Read at FT ↗ Read at AP ↗ Read at Axios ↗

IBM and Red Hat commit $5 billion and 20,000 engineers to 'Project Lightwell' open-source security clearinghouse

IBM said Thursday it will invest $5 billion and deploy more than 20,000 engineers to Project Lightwell, an initiative with Red Hat that uses frontier AI to identify and patch vulnerabilities in open-source software at scale, the Wall Street Journal reported. Bank of America, JPMorgan Chase, Visa, Mastercard, Wells Fargo and Morgan Stanley are early adopters of the platform, Axios reported. IBM CEO Arvind Krishna said senior government officials had approached IBM about a response to the cyber risks surfaced by Anthropic's Mythos model: "Over the last few weeks, ever since Mythos came out, there have been a lot of conversations with very senior levels of the government." IBM Senior Vice President of Software Rob Thomas said the service will launch as a commercial offering within 30 days, priced as a subscription scaled to the number of open-source packages used.
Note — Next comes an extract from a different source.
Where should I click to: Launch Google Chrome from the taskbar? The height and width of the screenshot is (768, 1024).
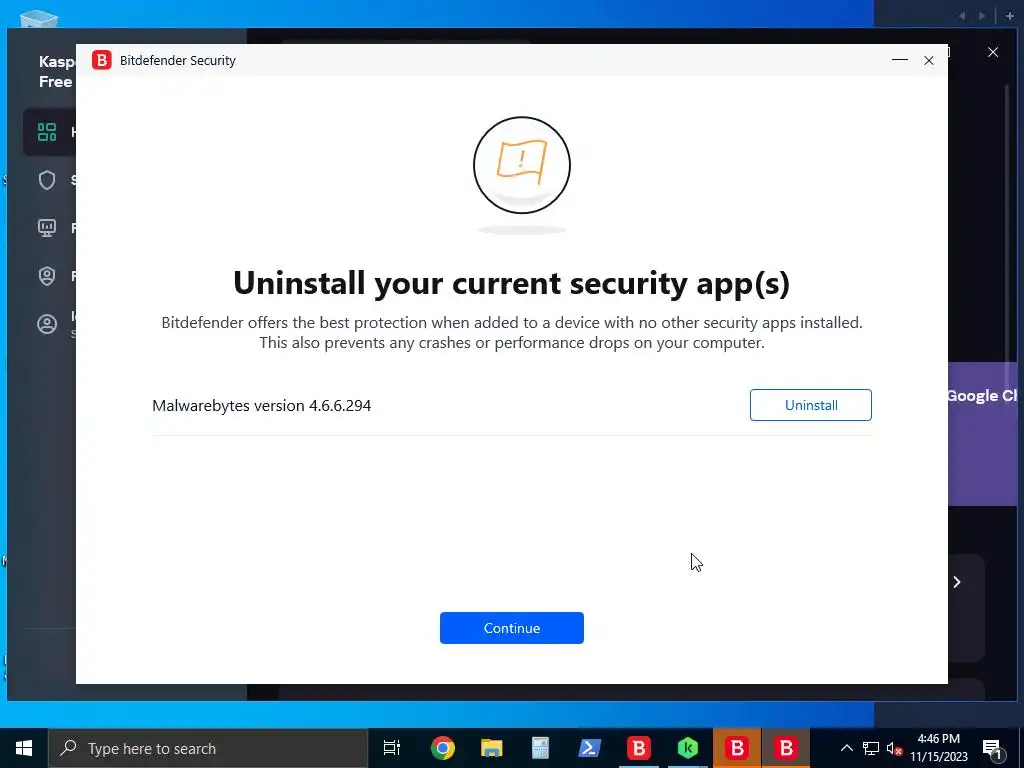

Read at WSJ ↗ Read at Axios ↗

V.Global & Geopolitics

European Commission drafts emergency law to override chip contracts during supply crisis

A draft European Commission law would let Brussels override existing chip supply contracts and force chipmakers to redirect allocations during a declared crisis, the Financial Times reported, citing the draft text it reviewed. The proposal extends the EU Chips Act tech sovereignty framework and would apply EU-wide, potentially affecting ASML, Infineon, STMicroelectronics and U.S. firms operating in the EU. The Commission is moving the proposal into formal legislative debate with the Council and Parliament.

Read at FT ↗

European Commission fines Temu €200 million ($233 million) for inadequate systemic risk assessment under DSA

The European Commission fined Temu €200 million ($233 million) on Thursday for failing to diligently identify, analyze and assess systemic risks of illegal products on its marketplace under the Digital Services Act, the Commission said in a press release. Investigators found Temu's 2024 risk assessment relied on generic e-commerce sector information rather than platform-specific evidence. The action is the second DSA enforcement penalty after the Commission's fine against Elon Musk's X.
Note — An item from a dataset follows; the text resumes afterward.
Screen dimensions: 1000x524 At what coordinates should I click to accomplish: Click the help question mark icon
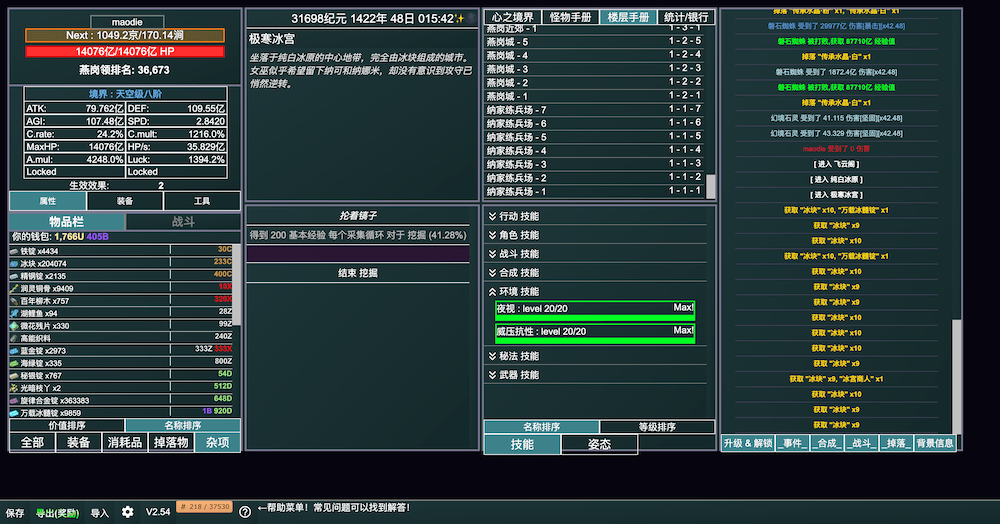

Read at EU Digital Strategy ↗

Mistral CEO defends military AI and unveils new French data center on a path to 1 gigawatt by 2030

Mistral AI co-founder Arthur Mensch defended European military uses of AI and unveiled plans for a new 10-megawatt data center in Les Ulis, France in the second half of 2026, per Reuters. The expansion is part of a €4 billion ($4.3 billion) investment strategy that targets 200 megawatts of computing power by the end of 2027 and 1 gigawatt by 2030. Mensch said Europe needed its own AI tools because "rivals and adversaries" already use them, countering Pope Leo XIV's warnings against AI in warfare. Mistral, valued at about €11.7 billion ($13 billion) last year, supplies the French military and added Airbus as a customer across commercial, defense and space lines. Le Monde reported Mistral also launched professional assistants Vibe and Vibe Code targeting office productivity and coding workloads, with about 300 of its 1,000 employees deployed as forward-deployed engineers to enterprise clients.
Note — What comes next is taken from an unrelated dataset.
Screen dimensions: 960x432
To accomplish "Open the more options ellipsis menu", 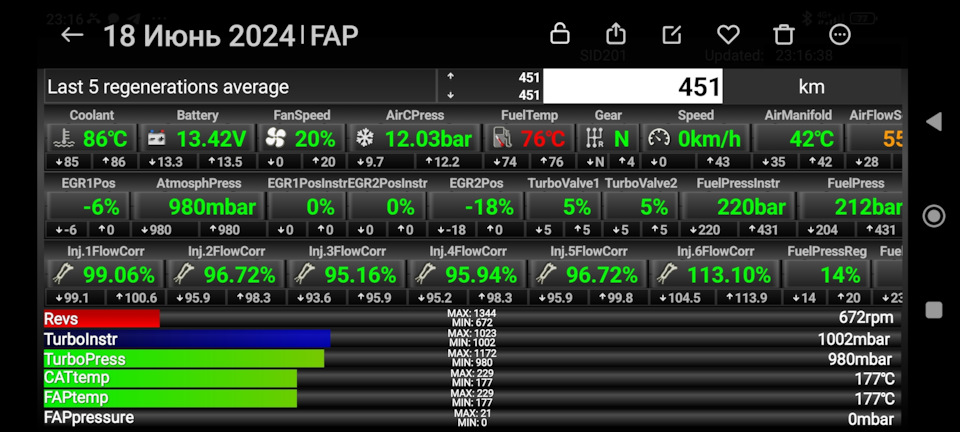I will pos(840,35).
Read at MarketScreener ↗ Read at Le Monde ↗

Friends of the Earth Ireland report says data centers added €360 to Irish household bills, with AI driving expansion

A report commissioned by Friends of the Earth Ireland and Beyond Fossil Fuels found data centers added a cumulative average of €360 ($390) to Irish household electricity bills between 2015 and 2023, drawing €715 million ($775 million) from the Irish economy, The Guardian reported. Irish data centers used 22% of the country's electricity last year, more than all urban homes combined, the Central Statistics Office said; the equivalent figure in the U.S. and UK is about 6%. Depending on data center growth, the average Irish household could pay a further €295 to €644 ($320 to $700) cumulatively from 2025 to 2034. Report author Seán Fearon said data centers' high, growing and inflexible electricity demand raises the share of hours in which gas sets the price in the Irish power system, driving up costs.